A guitar rhythm pattern is a series chords or notes arranged in a mostly repeated pattern built from various note durations such as eighth notes, quarter notes, whole notes, etc. Any combination of these note values used in a repeated manner constitutes a rhythm pattern. Below is an example of a guitar strum pattern that has been notated using standard note value.
In the example you see two quarter notes followed by four eighth notes. The markings above the staff indicate picking direction and the numbers below the staff help you count the rhythm. Beginning guitarists can greatly benefit from working on guitar rhythm patterns using this method making it a perfect intro for learning how to play basic guitar chords for beginners. You can always try more complex time signatures and rhythm patterns later, when you’ve become comfortable with playing rhythms correctly without the need to count.

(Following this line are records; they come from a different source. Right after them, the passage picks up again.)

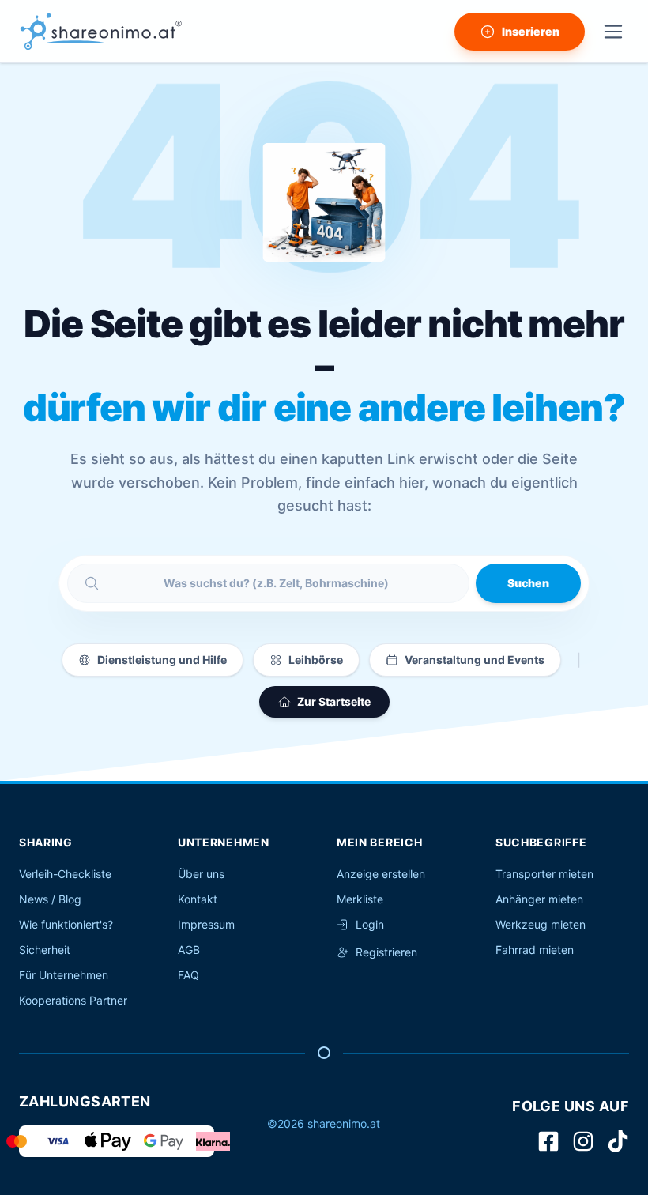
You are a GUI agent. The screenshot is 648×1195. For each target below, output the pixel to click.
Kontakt (197, 899)
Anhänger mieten (539, 899)
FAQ (188, 975)
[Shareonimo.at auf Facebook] (548, 1141)
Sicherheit (44, 949)
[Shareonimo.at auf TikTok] (618, 1141)
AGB (189, 949)
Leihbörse (315, 659)
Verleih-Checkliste (65, 873)
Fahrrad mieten (534, 949)
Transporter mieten (544, 873)
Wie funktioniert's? (66, 924)
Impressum (206, 924)
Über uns (201, 873)
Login (370, 924)
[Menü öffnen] (613, 31)
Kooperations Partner (73, 1000)
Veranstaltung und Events (474, 659)
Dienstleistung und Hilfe (162, 659)
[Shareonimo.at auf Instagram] (583, 1141)
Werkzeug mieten (540, 924)
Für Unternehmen (63, 975)
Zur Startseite (334, 701)
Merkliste (360, 899)
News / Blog (50, 899)
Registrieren (386, 952)
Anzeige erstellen (381, 873)
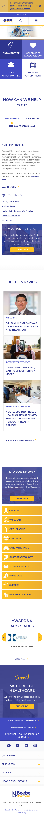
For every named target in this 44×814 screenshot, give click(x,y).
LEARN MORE (22, 250)
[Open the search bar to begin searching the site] (21, 21)
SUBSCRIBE (22, 706)
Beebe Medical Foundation (22, 721)
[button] (40, 6)
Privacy (17, 810)
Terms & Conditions (30, 810)
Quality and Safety (10, 201)
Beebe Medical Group (22, 727)
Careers (7, 772)
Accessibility (21, 813)
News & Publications (14, 781)
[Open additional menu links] (36, 21)
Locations (22, 15)
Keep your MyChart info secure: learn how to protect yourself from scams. (23, 6)
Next (40, 637)
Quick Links (8, 755)
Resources (8, 764)
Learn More (22, 498)
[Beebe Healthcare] (8, 23)
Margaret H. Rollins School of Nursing (22, 735)
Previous (4, 637)
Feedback (9, 810)
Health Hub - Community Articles (17, 211)
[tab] (12, 120)
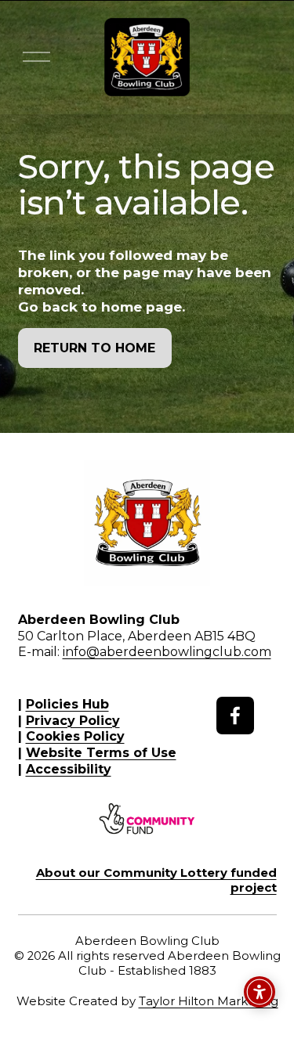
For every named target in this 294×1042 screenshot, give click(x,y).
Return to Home (94, 348)
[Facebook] (235, 715)
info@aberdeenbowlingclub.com (167, 651)
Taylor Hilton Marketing (208, 1001)
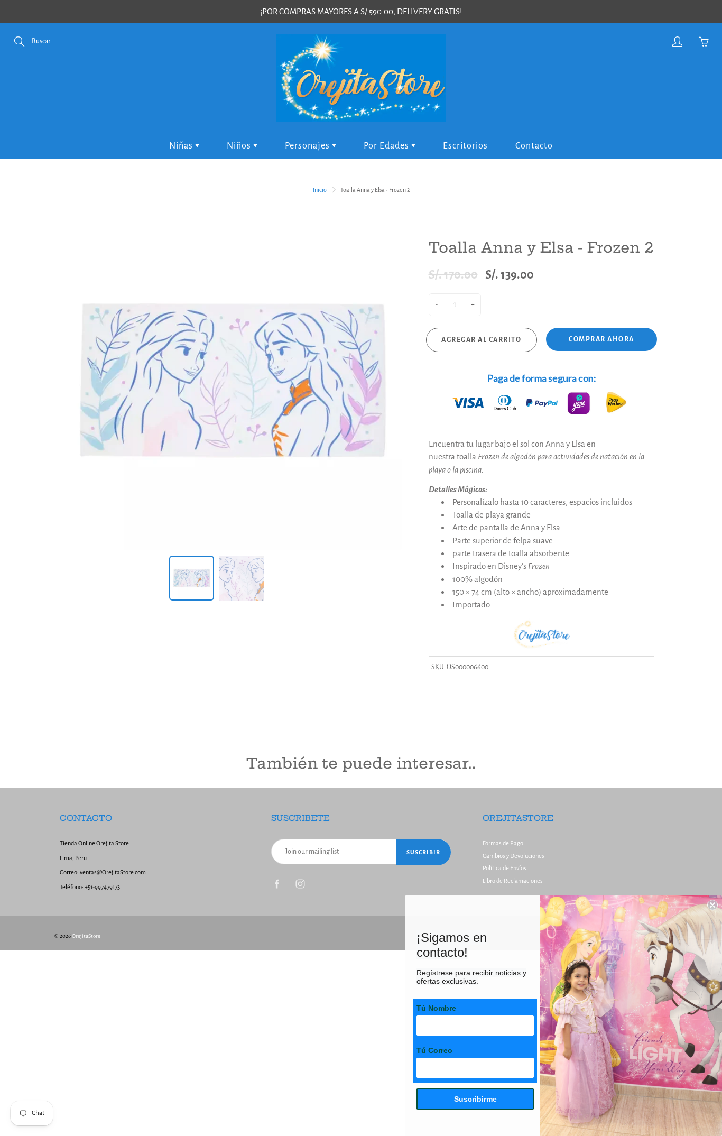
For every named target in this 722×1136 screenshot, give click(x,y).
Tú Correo (434, 1050)
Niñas (182, 146)
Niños (240, 146)
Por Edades (387, 146)
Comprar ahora (601, 339)
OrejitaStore (86, 936)
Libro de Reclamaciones (513, 881)
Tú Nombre (436, 1008)
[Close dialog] (712, 905)
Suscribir (423, 852)
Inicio (320, 190)
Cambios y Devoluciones (513, 856)
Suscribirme (475, 1099)
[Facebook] (276, 884)
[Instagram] (300, 884)
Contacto (534, 146)
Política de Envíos (504, 868)
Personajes (308, 146)
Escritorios (465, 146)
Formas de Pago (503, 843)
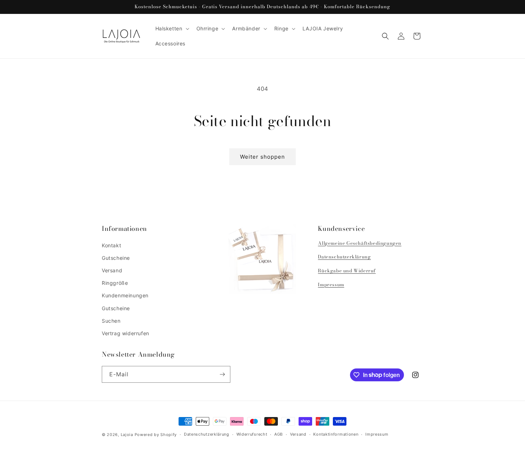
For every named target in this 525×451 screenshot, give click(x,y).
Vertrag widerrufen (125, 333)
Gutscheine (116, 258)
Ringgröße (115, 283)
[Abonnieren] (222, 374)
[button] (171, 28)
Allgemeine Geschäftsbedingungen (359, 243)
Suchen (111, 321)
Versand (112, 270)
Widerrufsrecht (252, 434)
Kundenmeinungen (125, 295)
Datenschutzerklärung (344, 256)
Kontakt (111, 245)
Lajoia (127, 434)
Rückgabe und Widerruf (347, 270)
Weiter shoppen (262, 156)
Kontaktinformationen (335, 434)
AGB (278, 434)
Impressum (331, 284)
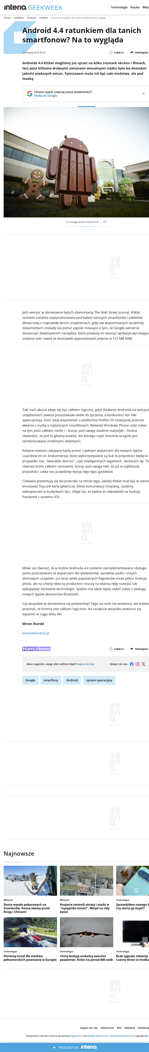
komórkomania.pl (35, 633)
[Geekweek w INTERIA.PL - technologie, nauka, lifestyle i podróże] (45, 7)
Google (30, 680)
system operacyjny (99, 680)
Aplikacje (31, 18)
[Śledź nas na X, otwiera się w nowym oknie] (143, 664)
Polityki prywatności (98, 1035)
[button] (119, 7)
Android (43, 18)
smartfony (51, 680)
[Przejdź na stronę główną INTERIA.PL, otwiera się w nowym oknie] (15, 7)
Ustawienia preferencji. (122, 1035)
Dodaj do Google (63, 95)
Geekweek (19, 18)
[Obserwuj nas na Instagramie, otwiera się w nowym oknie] (137, 664)
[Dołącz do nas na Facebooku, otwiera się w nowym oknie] (132, 664)
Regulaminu (76, 1035)
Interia (7, 18)
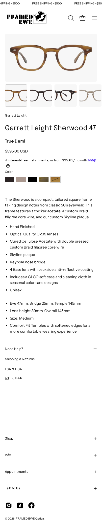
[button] (70, 18)
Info (8, 455)
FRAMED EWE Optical (30, 518)
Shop (9, 438)
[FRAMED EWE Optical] (27, 18)
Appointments (16, 472)
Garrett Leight (15, 115)
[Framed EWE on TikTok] (20, 505)
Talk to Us (12, 488)
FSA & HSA (13, 369)
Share (18, 378)
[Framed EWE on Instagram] (8, 505)
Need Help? (14, 349)
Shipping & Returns (19, 359)
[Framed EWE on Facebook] (31, 505)
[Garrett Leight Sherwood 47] (16, 95)
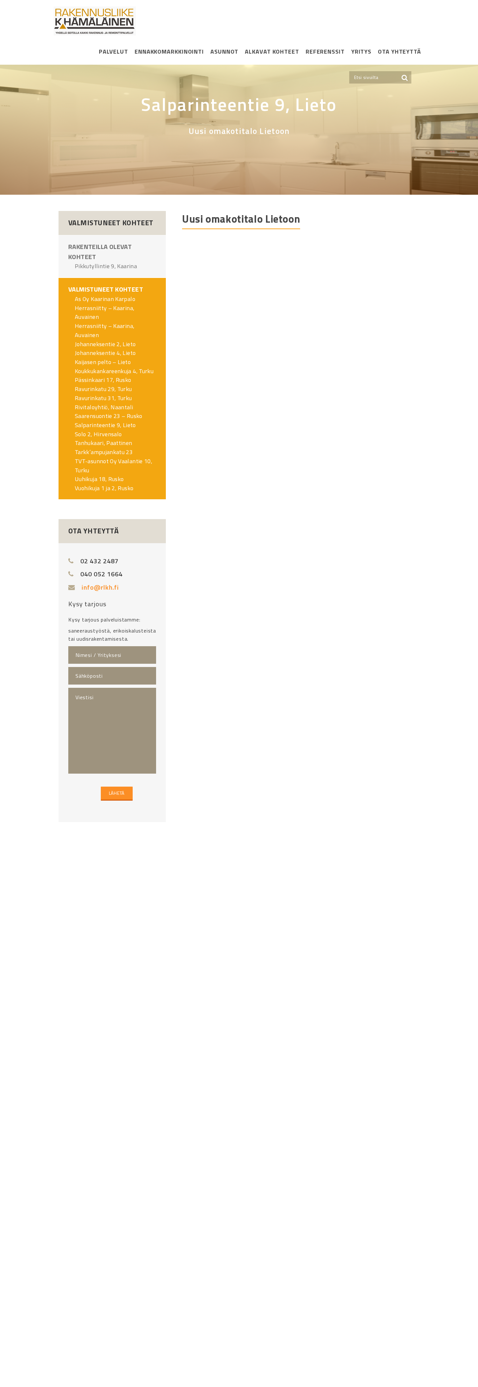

This examples is a bit more complex. Not only does it use a more disjointed pattern, there are bass notes between the patterns that need to be played as well. Mastering a pattern like this might be a bit more difficult, but even this is a simple pattern compared to one that incorporates sixteenth notes and even smaller note values.
In most cases, when you’re playing a song you’re familiar with, chances are good you don’t give the rhythm pattern a lot of thought. You already know it. Playing it comes naturally. If you’re writing your own song, you might find yourself thinking more about the pattern you’re playing, since nothing is there to begin with.
Guitar tab, a popular form of guitar notation, differs from standard notation in that it rarely indicates the rhythm of the music, just the chords, the notes, and the frets the notes are played on. Most people who use tab already know the rhythm patterns of the songs they’re playing. Some tabs actually show indications using standard music notation note tales, as shown below.
As long as you already know how a song goes, you don’t need to see the rhythm written out, but without having heard a song, you would have to guess how the chords are played.
Guitar rhythm patterns are a fundamental part of every song, whether it’s a riff or a lead. Rhythm is, in fact, one of the three basic components of any song.